▸ **Exercises to complete**
**A.** From the tracking homework assignment, list every MATLAB file whose name ends in ".m".
**B.** Return the passage of the tracking homework assignment that opens with the words containing "User interaction: The" and closes with "bottom right corner.".

HW4
Due: 5/18 12:30pm EEE Dropbox
Globally optimal tracking with dynamic programming
In this assignment, you will implement a globally-optimal tracker using dynamic programming (DP). You will build off of the code you developed in HW3. You will use the "face" images from the project video set. You will only be using the first 150 images of this sequence for this assignment. You implement efficient tracking algorithms using dynamic programming. You will explore different constraints, such as fixing the first and last frame. You will also explore strategies that iterate between learning a template and estimating a track.
Overview: You will be given skeleton code here. The high level script "hw4.m" is a wrapper similar to the one from hw3.m. You will need to implement the following basic functions to run this wrapper. You will implement a fixed-scale tracker. The tracker will use a bounded-velocity motion model - e.g., a track will be allowed to shift at most dx/dy pixels between frames. Larger shifts will incur greater costs when scoring a track. Formally, the velocity_cost(dx,dy) = velocity_cost(dx) + velocity_cost(dy). The questions will ask you to explore additional extensions.
User interaction: The wrapper script requires a user to draw a rectangle in the first frame using matlab's "getrect" function. I have included a rectangle saved as a matlab matfile. For reference, a rectangle will be encoded as a 4-element array [x1 y1 x2 y2] capturing the topleft and bottom right corner.
Helper functions
- showTrack.m [10 pts]
This function will display a movie of a track given a list of images and a list of rectangles. This function should call "showBox.m", written in the previous assignment.
Basic DP tracker
- DPTrack.m [30 pts]
This main function will estimate an optimal track using dynamic programming, given a list of images, a template, and a bounded-velocity motion model. This function will use "NCCIm.m" to compute local scores (implemented in the last homework). It will call "localmin.m" during a forward pass from the first to the last frame, iteratively estimating the cost of the best track. After reaching the last frame, this function will call "backTrack.m" to compute the best track using pointers to previous frames.

▸ **Data supplied**
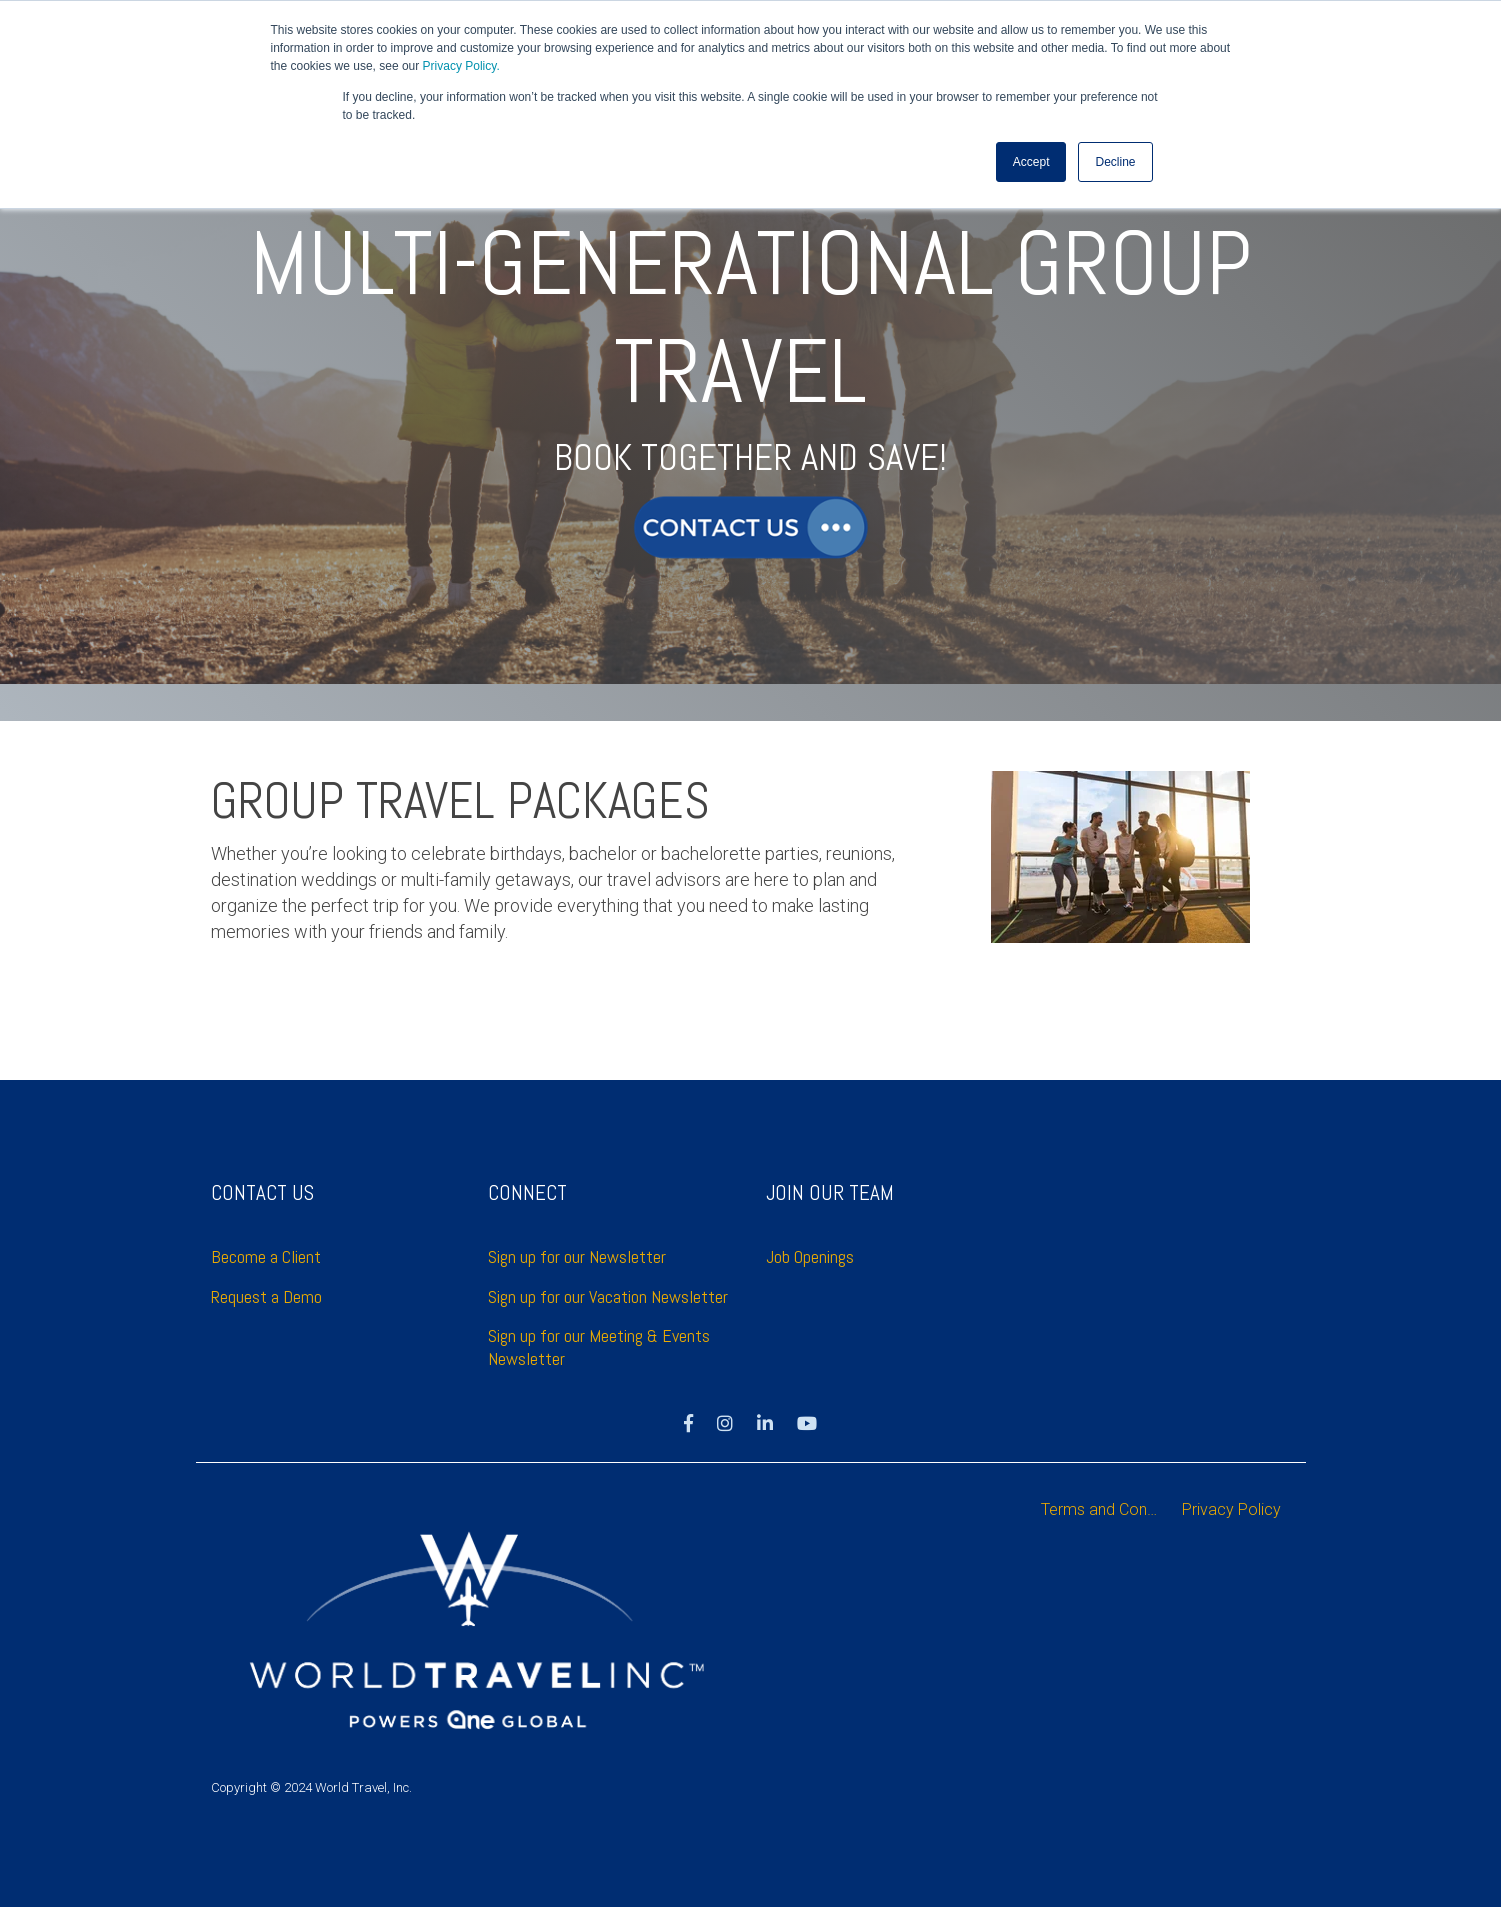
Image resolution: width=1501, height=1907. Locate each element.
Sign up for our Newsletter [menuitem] (577, 1256)
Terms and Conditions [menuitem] (1107, 1509)
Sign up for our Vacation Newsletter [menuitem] (608, 1296)
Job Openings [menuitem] (810, 1256)
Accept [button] (1031, 161)
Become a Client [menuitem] (268, 1256)
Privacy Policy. (461, 66)
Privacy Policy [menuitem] (1231, 1509)
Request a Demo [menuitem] (266, 1296)
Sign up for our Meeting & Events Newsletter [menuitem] (601, 1347)
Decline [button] (1115, 161)
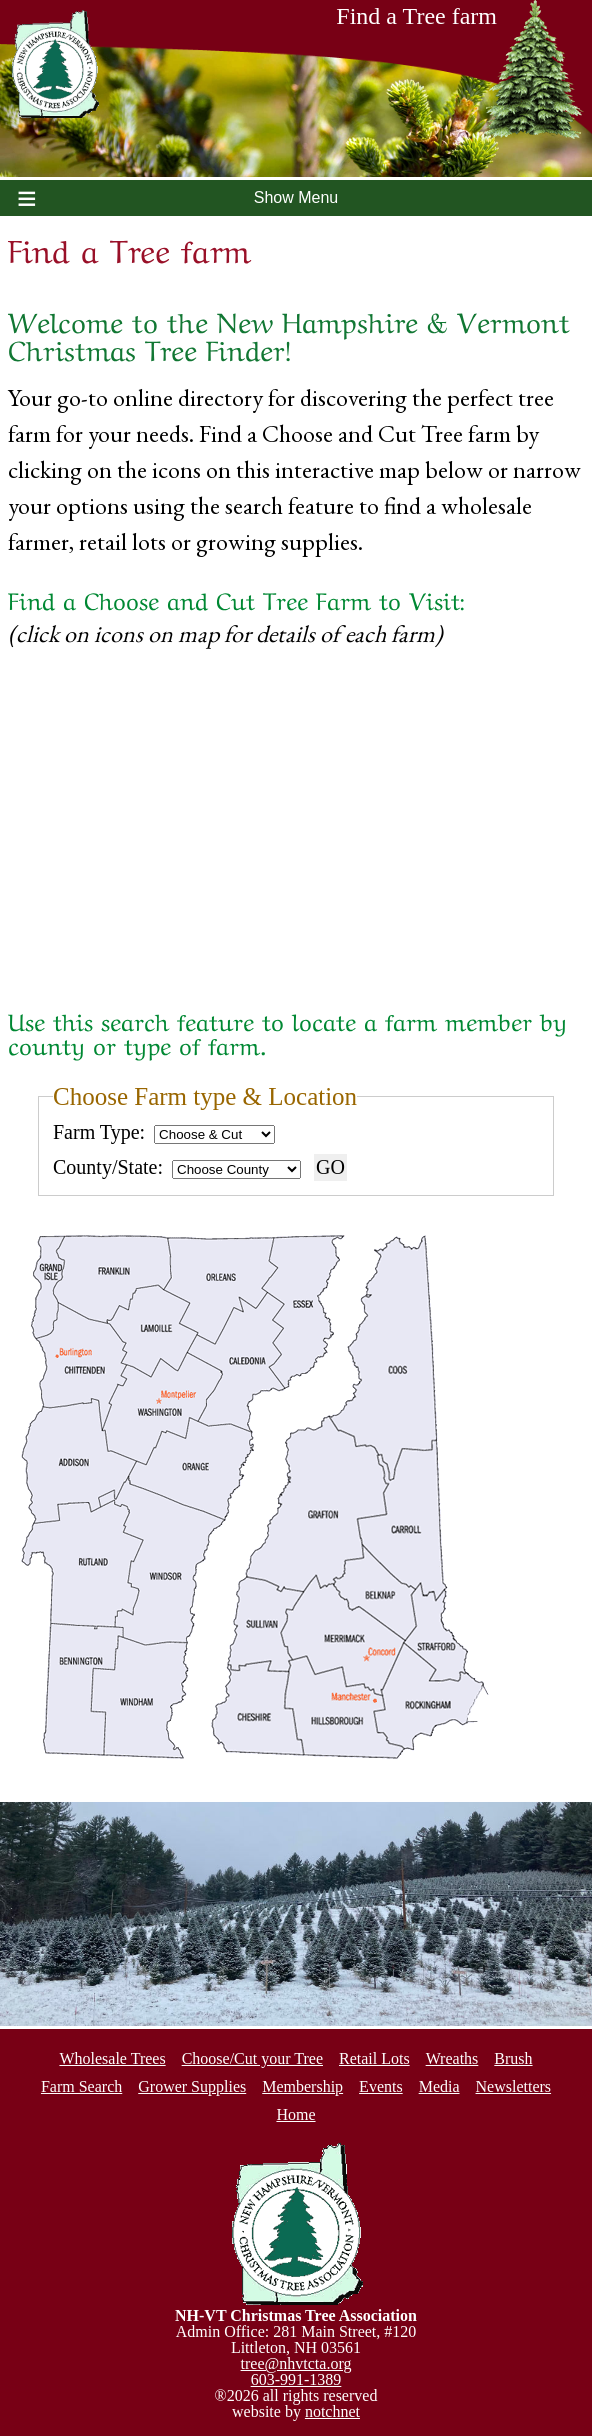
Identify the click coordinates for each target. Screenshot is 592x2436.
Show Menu (296, 197)
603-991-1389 (296, 2379)
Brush (513, 2058)
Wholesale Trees (112, 2058)
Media (439, 2086)
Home (295, 2114)
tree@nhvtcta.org (296, 2363)
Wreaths (452, 2058)
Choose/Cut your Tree (252, 2058)
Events (381, 2086)
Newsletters (514, 2086)
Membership (302, 2086)
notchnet (332, 2411)
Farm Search (81, 2086)
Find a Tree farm (460, 22)
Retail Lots (374, 2058)
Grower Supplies (192, 2086)
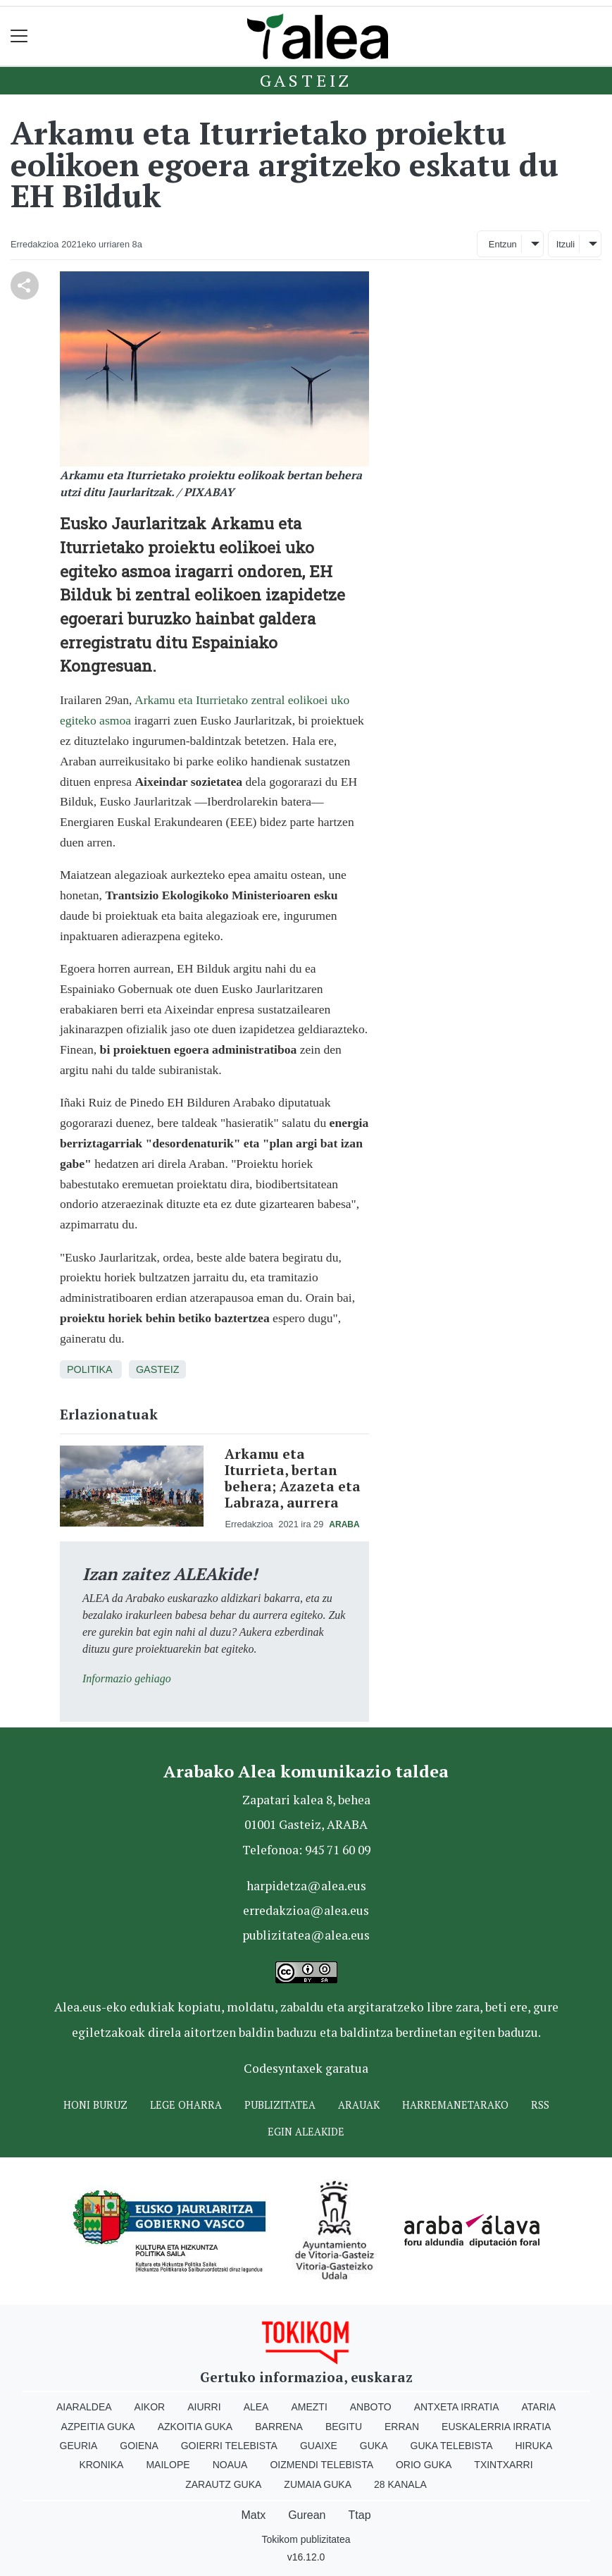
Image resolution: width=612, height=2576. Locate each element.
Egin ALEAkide (306, 2131)
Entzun (503, 244)
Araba (344, 1524)
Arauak (359, 2105)
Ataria (539, 2406)
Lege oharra (186, 2105)
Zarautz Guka (223, 2484)
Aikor (150, 2406)
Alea (256, 2406)
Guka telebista (452, 2445)
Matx (253, 2515)
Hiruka (534, 2445)
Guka (374, 2445)
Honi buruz (95, 2105)
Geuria (79, 2445)
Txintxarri (503, 2464)
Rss (540, 2105)
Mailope (167, 2464)
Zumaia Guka (317, 2484)
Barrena (279, 2426)
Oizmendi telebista (321, 2464)
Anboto (371, 2406)
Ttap (360, 2515)
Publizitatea (280, 2105)
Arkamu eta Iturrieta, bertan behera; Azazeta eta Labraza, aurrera (293, 1478)
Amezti (309, 2406)
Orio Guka (423, 2464)
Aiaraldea (84, 2406)
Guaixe (318, 2445)
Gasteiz (306, 80)
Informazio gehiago (126, 1678)
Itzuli (565, 244)
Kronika (101, 2464)
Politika (89, 1369)
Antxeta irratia (456, 2406)
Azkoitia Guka (195, 2426)
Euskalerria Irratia (496, 2426)
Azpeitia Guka (98, 2426)
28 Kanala (400, 2484)
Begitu (343, 2426)
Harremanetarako (455, 2105)
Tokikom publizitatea (305, 2539)
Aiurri (203, 2406)
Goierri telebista (229, 2445)
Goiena (139, 2445)
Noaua (230, 2464)
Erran (402, 2426)
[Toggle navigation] (19, 36)
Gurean (306, 2515)
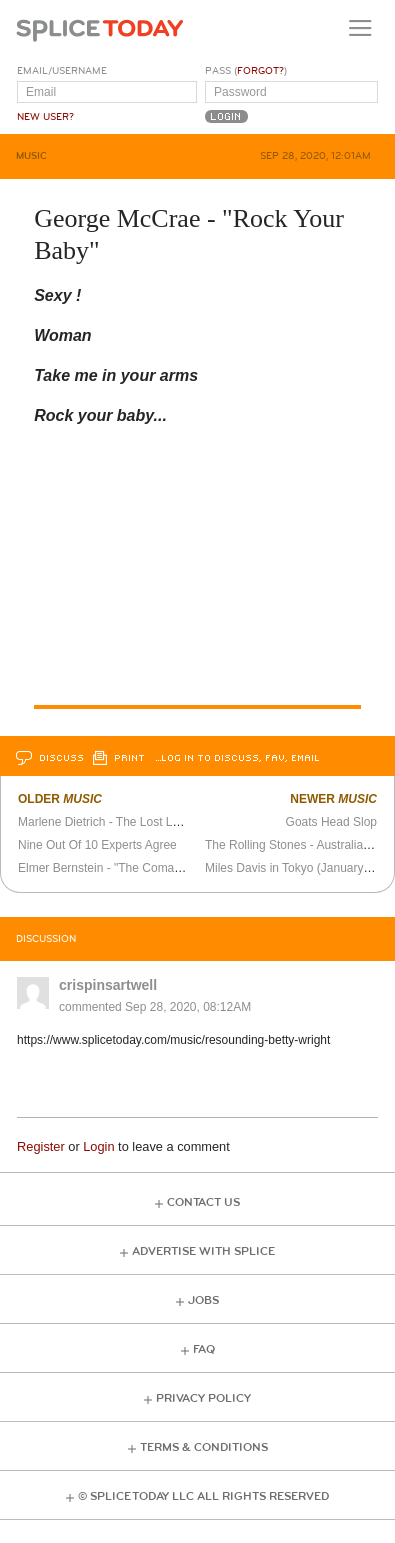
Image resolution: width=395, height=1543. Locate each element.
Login (98, 1146)
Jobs (203, 1300)
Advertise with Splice (203, 1251)
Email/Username (62, 71)
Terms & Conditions (204, 1447)
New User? (45, 117)
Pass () (246, 71)
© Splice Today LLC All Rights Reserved (203, 1496)
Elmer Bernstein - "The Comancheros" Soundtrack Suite (167, 868)
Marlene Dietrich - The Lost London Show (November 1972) (177, 822)
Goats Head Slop (331, 822)
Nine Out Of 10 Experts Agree (97, 845)
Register (41, 1146)
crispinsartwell (108, 985)
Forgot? (260, 71)
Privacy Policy (203, 1398)
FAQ (204, 1349)
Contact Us (203, 1202)
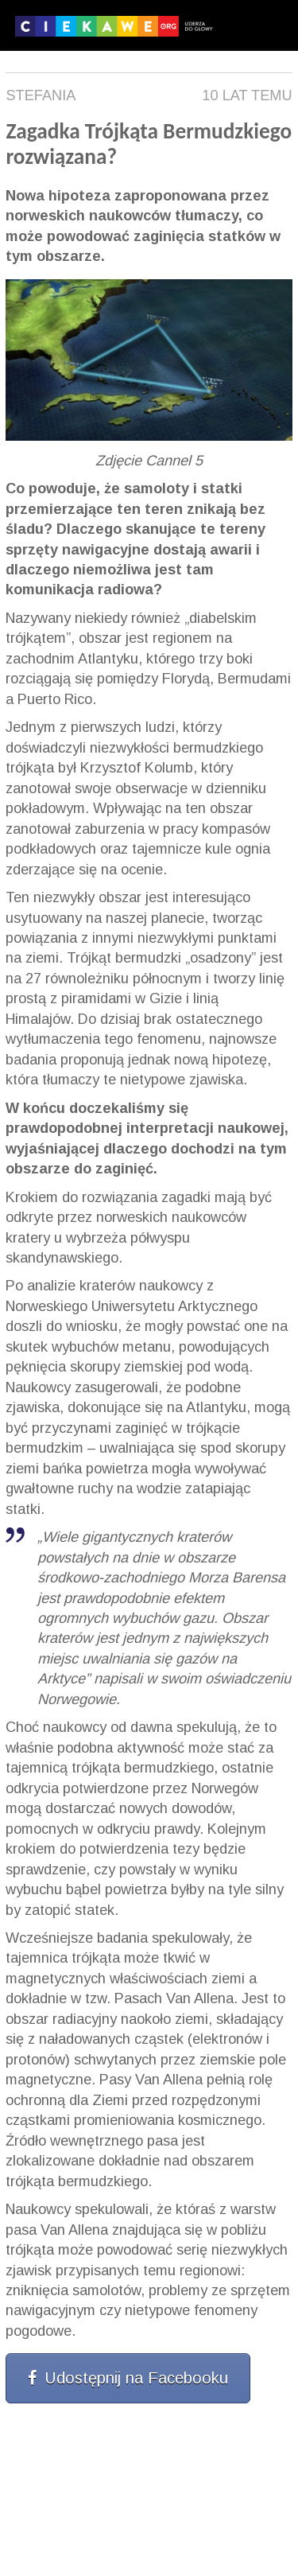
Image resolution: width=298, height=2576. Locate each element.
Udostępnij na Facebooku (128, 2378)
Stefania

▸ **Written answers**
**A.** hw4.m, hw3.m, showTrack.m, showBox.m, DPTrack.m, NCCIm.m, localmin.m, backTrack.m

**B.**
User interaction: The wrapper script requires a user to draw a rectangle in the first frame using matlab's "getrect" function. I have included a rectangle saved as a matlab matfile. For reference, a rectangle will be encoded as a 4-element array [x1 y1 x2 y2] capturing the topleft and bottom right corner.